Hashes--- Music Industry Unveils Tracking Methods Wed Aug 27, 5:09 PM ET Add Technology - AP to My Yahoo!
By TED BRIDIS, AP Technology Writer
WASHINGTON - The recording industry provided its most detailed glimpse to date Wednesday into some of the detective-style techniques it has employed as part of its secretive campaign to cripple music piracy over the Internet.
The disclosures were included in court papers filed against a Brooklyn woman fighting efforts to identify her for allegedly sharing nearly 1,000 songs over the Internet. The recording industry disputed her defense that songs on her family's computer were from compact discs she had legally purchased.
Using a surprisingly astute technical procedure, the Recording Industry Association of America (news - web sites) examined song files on the woman's computer and traced their digital fingerprints back to the former Napster (news - web sites) file-sharing service, which shut down in 2001 after a court ruled it violated copyright laws.
The RIAA, the trade group for the largest record labels, said it also found other hidden evidence inside the woman's music files suggesting the songs were recorded by other people and distributed across the Internet.
Comparing the Brooklyn woman to a shoplifter, the RIAA told U.S. Magistrate John M. Facciola that she was "not an innocent or accidental infringer" and described her lawyer's claims otherwise as "shockingly misleading." The RIAA papers were filed in Washington overnight Tuesday and made available by the court Wednesday.
The woman's lawyer, Daniel N. Ballard of Sacramento, Calif., said the music industry's latest argument was "merely a smokescreen to divert attention" from the related issue of whether her Internet provider, Verizon Internet Services Inc., must turn over her identity under a copyright subpoena.
"You cannot bypass people's constitutional rights to privacy, due process and anonymous association to identify an alleged infringer," Ballard said.
Ballard has asked the court to delay any ruling for two weeks while he prepares detailed arguments, and he noted that his client — identified only as "nycfashiongirl" — has already removed the file-sharing software from her family's computer.
The RIAA accused "nycfashiongirl" of offering more than 900 songs by the Rolling Stones, U2, Michael Jackson and others for illegal download, along with 200 other computer files that included at least one full-length movie, "Pretty Woman."
The RIAA's latest court papers describe in unprecedented detail some sophisticated forensic techniques used by its investigators.
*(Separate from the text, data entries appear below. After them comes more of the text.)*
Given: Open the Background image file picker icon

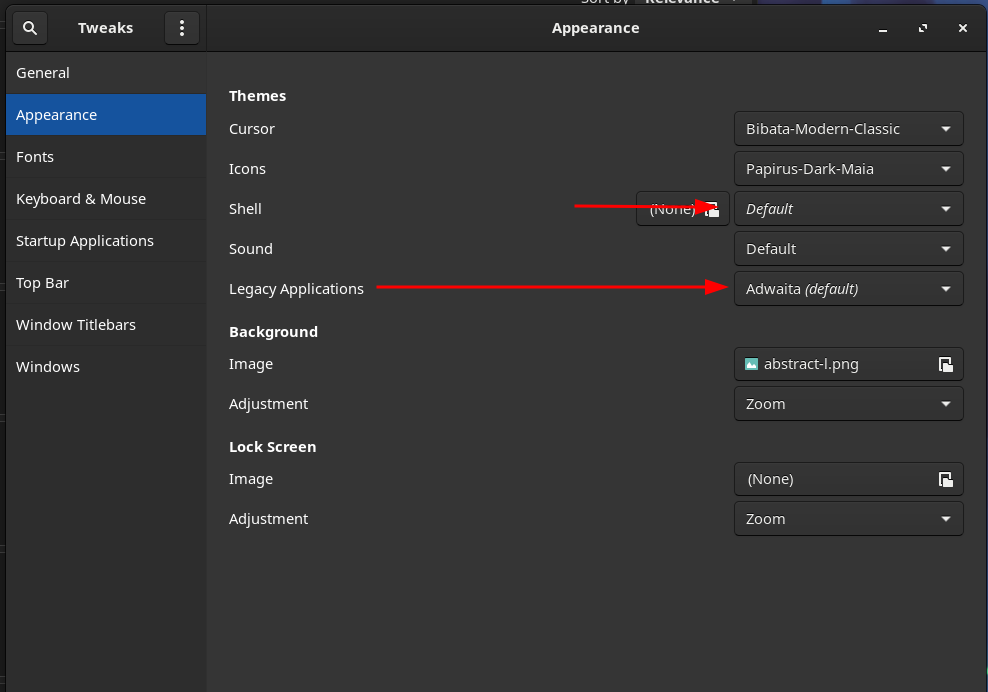Looking at the screenshot, I should click(945, 364).
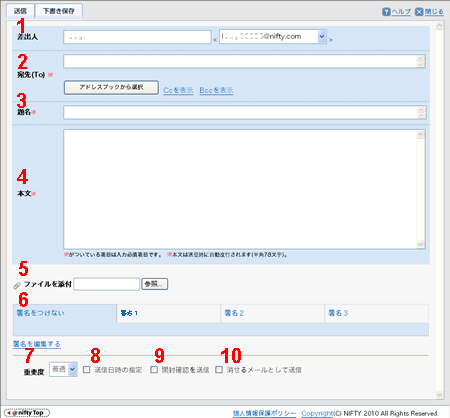Click the help question mark icon
Image resolution: width=450 pixels, height=418 pixels.
coord(386,12)
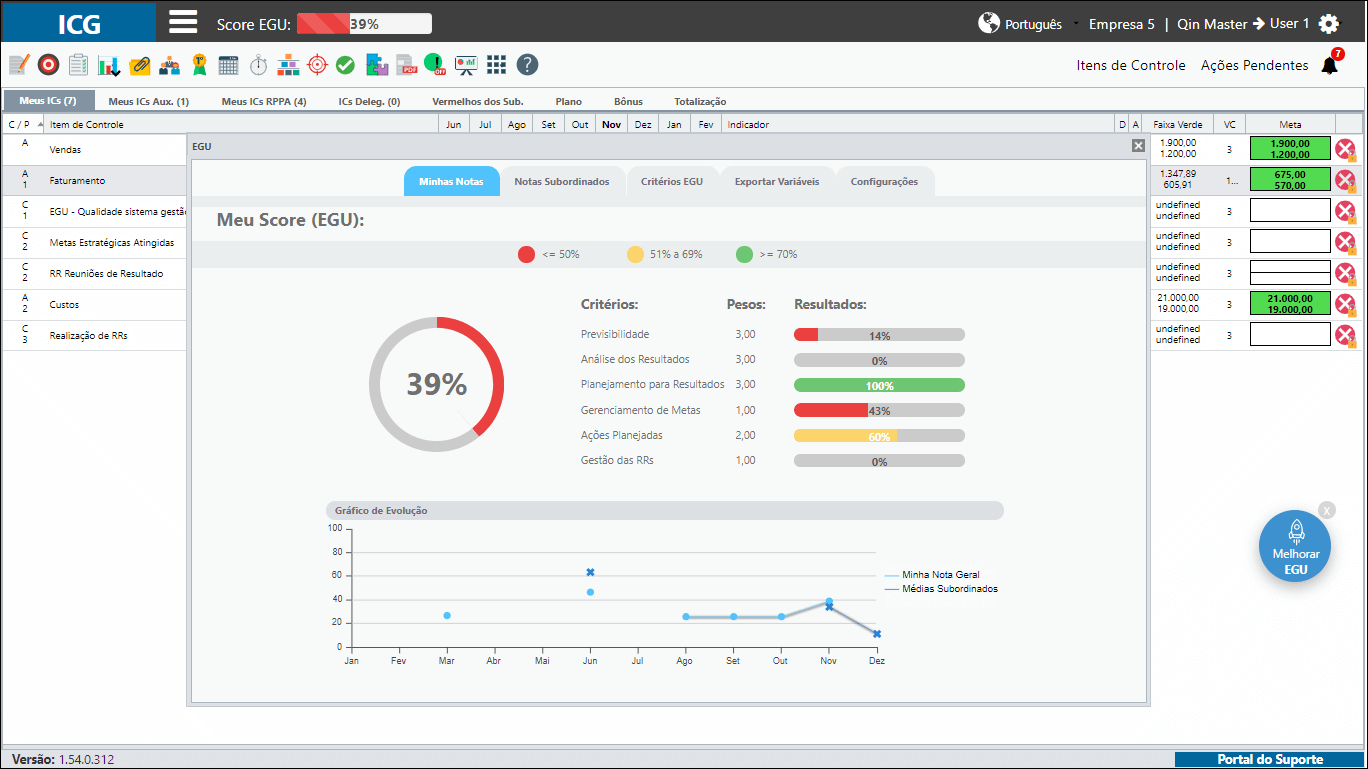1368x769 pixels.
Task: Open the PDF export icon
Action: [x=406, y=65]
These disclosures were even more detailed than answers the RIAA provided weeks ago at the request of Sen. Norm Coleman, R-Minn., who has promised hearings into the industry's use of copyright subpoenas to track downloaders.
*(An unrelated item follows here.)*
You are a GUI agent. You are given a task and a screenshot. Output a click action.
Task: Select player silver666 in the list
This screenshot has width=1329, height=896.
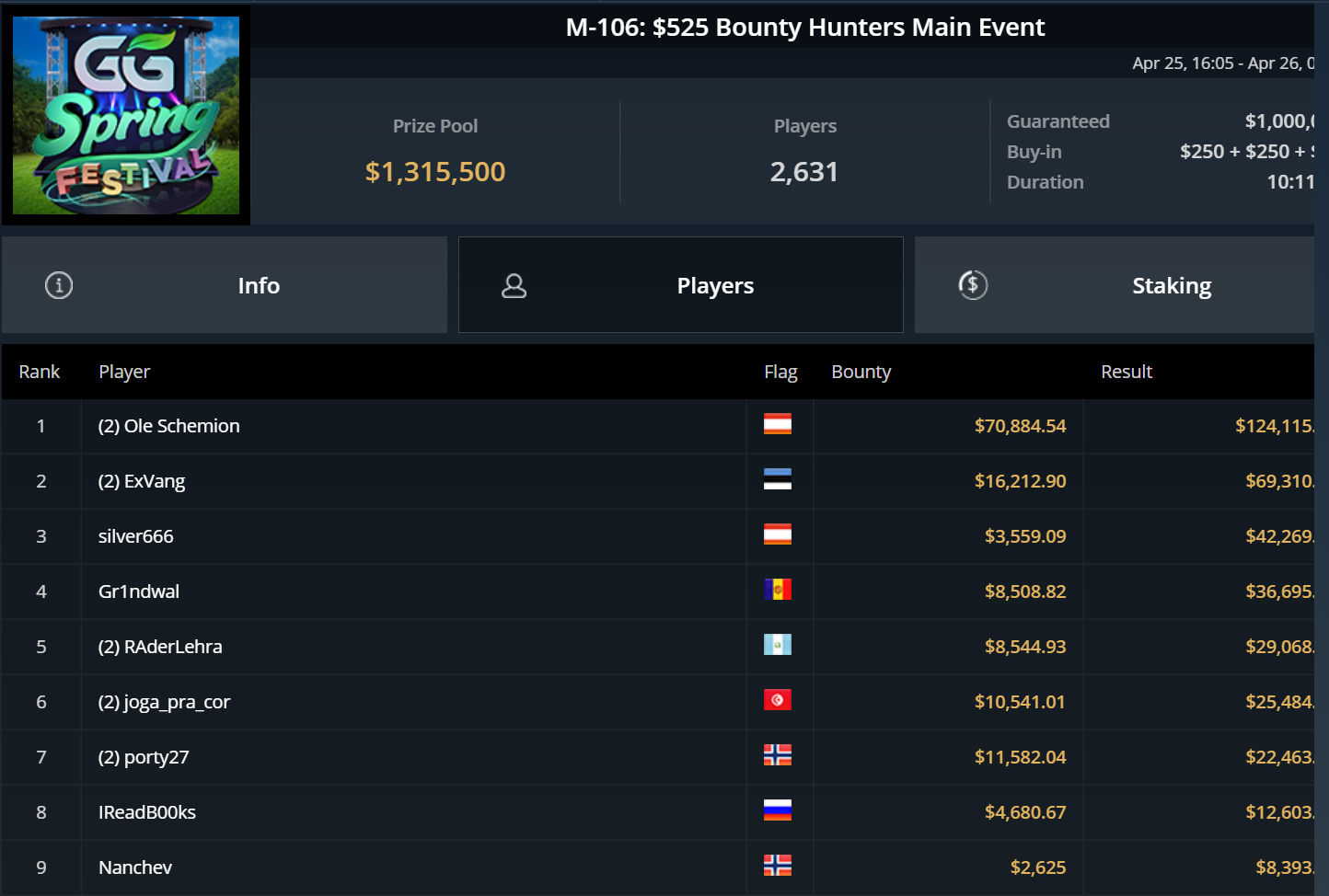(x=136, y=536)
For example, the industry disclosed its use of a library of digital fingerprints, called "hashes," that it said can uniquely identify MP3 music files that had been traded on the Napster service as far back as May 2000. Examining hashes is commonly used by the FBI (news - web sites) and other computer investigators in hacker cases.
By comparing the fingerprints of music files on a person's computer against its library, the RIAA believes it can determine in some cases whether someone recorded a song from a legally purchased CD or downloaded it from someone else over the Internet.
rest at story.news.yahoo.com ======================== So what are HASHES: ========================= from KarenWare (Long Good article at: karenware.com
<snip> talks about a compression algorithm from RSAS founder-.....
Hashes and Fingerprints So, where does the fabulous MD5 algorithm fit? Is it loss-less? Or is it lossy?
Actually, it's neither. Instead, it belongs to a group of compression algorithms known as "hashes." But they might as well be called "total loss" algorithms. That's because data, once compressed using one of these algorithms, cannot be recovered. That's right. These hashes have no corresponding decompression algorithm!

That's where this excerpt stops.